The civil power being in the hands of an infinite number of lords, it
was an easy matter for the ecclesiastic jurisdiction to gain daily a
greater extent. But as the ecclesiastic courts weakened those of the
lords, and contributed thereby to give strength to the royal
jurisdiction, the latter gradually checked the jurisdiction of the
clergy. The parliament, which in its form of proceedings had adopted
whatever was good and useful in the spiritual courts, soon perceived
nothing else but the abuses which had crept into those tribunals; and as
the royal jurisdiction gained ground every day, it grew every day more
capable of correcting those abuses. And, indeed, they were intolerable;
without enumerating them I shall refer the reader to Beaumanoir, to
Boutillier and to the ordinances of our kings.
[295]
I shall mention only
two in which the public interest was more directly concerned. These
abuses we know by the decrees that reformed them; they had been
introduced in the times of the darkest ignorance, and upon the breaking
out of the first gleam of light, they vanished. From the silence of the
clergy it may be presumed that they forwarded this reformation: which,
considering the nature of the human mind, deserves commendation. Every
man that died without bequeathing a part of his estate to the church,
which was called dying without confession, was deprived of the
sacrament and of Christian burial. If he died intestate, his relatives
were obliged to prevail upon the bishop that he would, jointly with
them, name proper arbiters to determine what sum the deceased ought to
have given, in case he had made a will. People could not lie together
the first night of their nuptials, or even the two following nights,
without having previously purchased leave; these, indeed, were the best
three nights to choose; for as to the others, they were not worth much.

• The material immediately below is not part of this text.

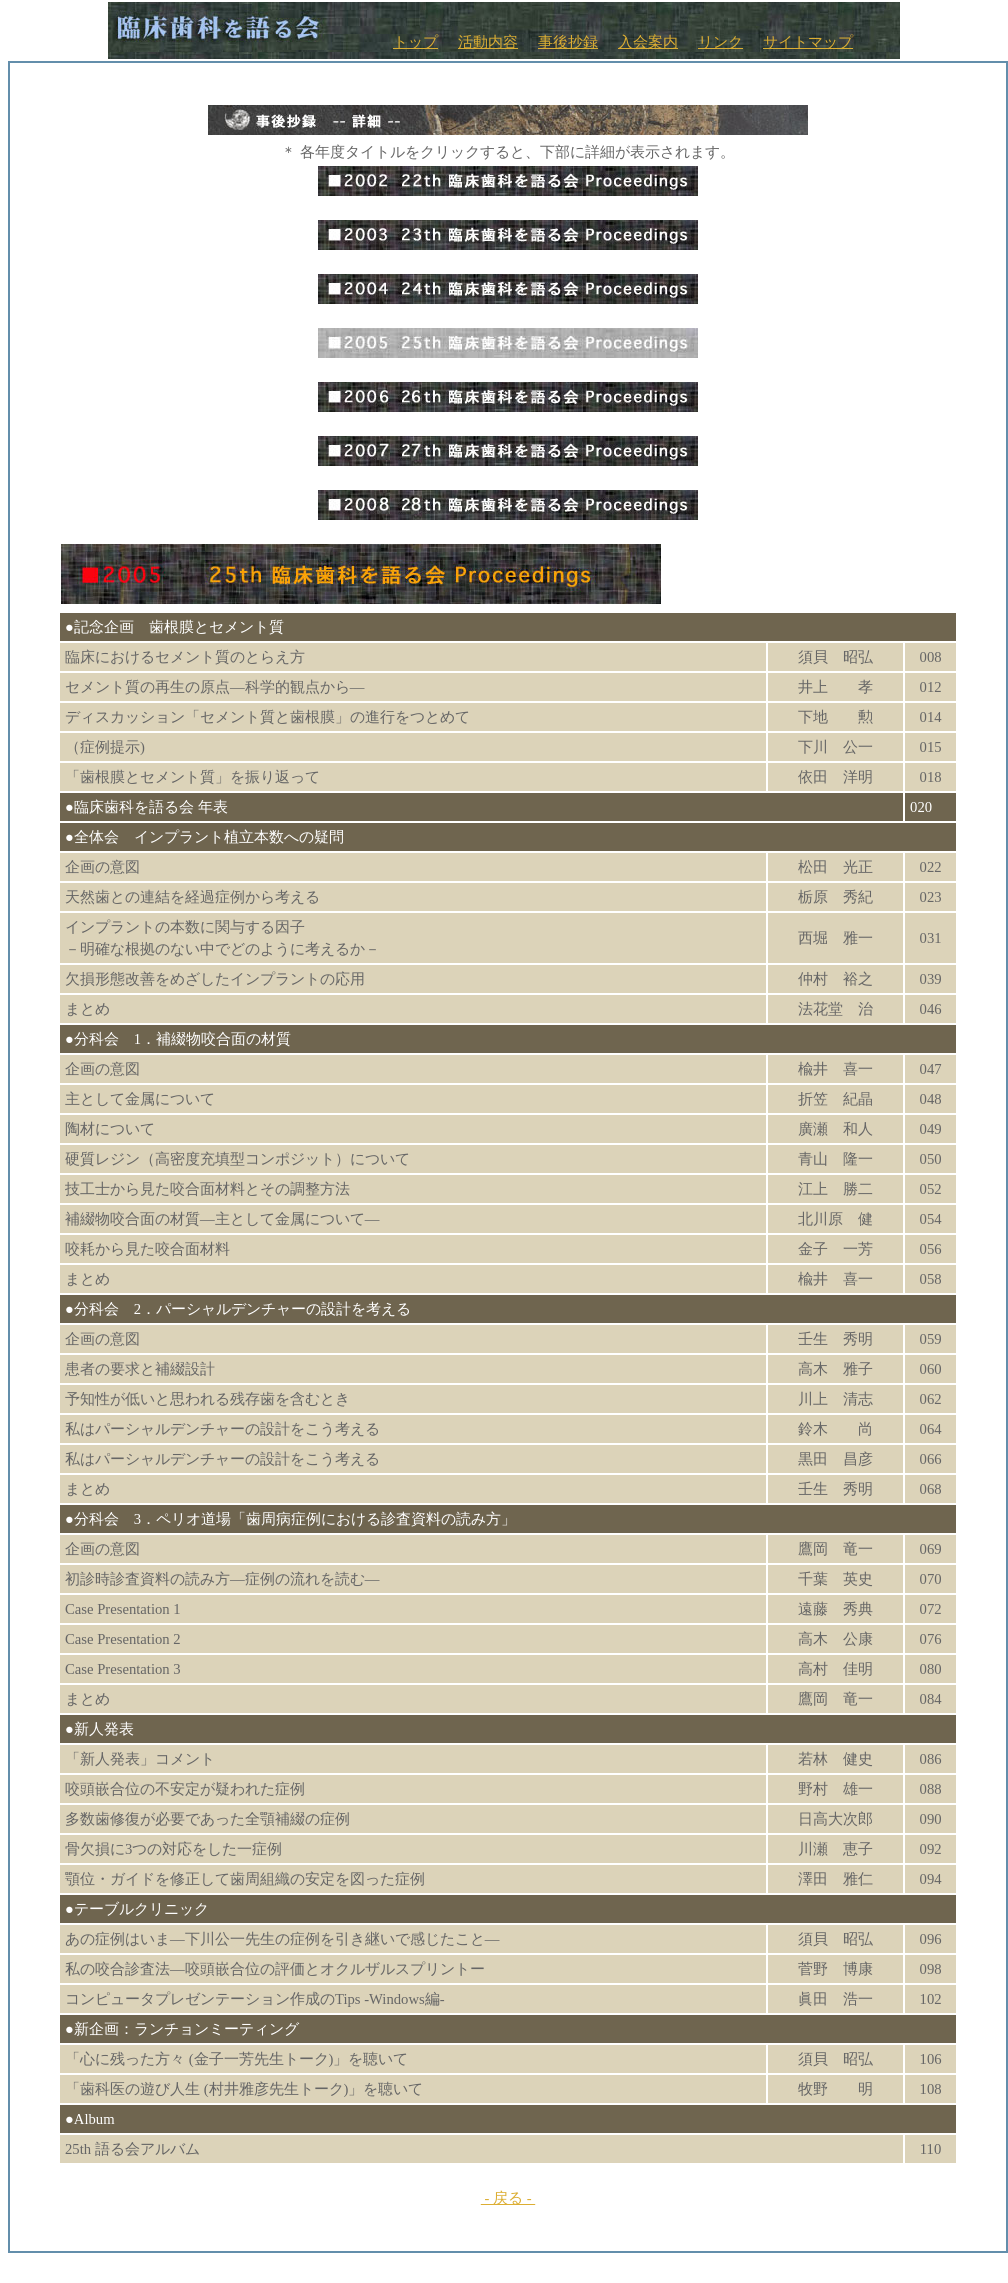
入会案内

All this was redressed by the parliament: we find in the glossary of the
French law,
[296]
by Ragau, the decree which it published against the
Bishop of Amiens.
[297]
I return to the beginning of my chapter. Whenever we observe in any
age or government the different bodies of the state endeavouring to
increase their authority, and to take particular advantages of each
other, we should be often mistaken were we to consider their
encroachments as an evident mark of their corruption. Through a fatality
inseparable from human nature, moderation in great men is very rare: and
as it is always much easier to push on force in the direction in which
it moves than to stop its movement, so in the superior class of the
people, it is less difficult, perhaps, to find men extremely virtuous,
than extremely prudent.
The human mind feels such an exquisite pleasure in the exercise of
power; even those who are lovers of virtue are so excessively fond of
themselves that there is no man so happy as not still to have reason to
mistrust his honest intentions; and, indeed, our actions depend on so
many things that it is infinitely easier to do good, than to do it well.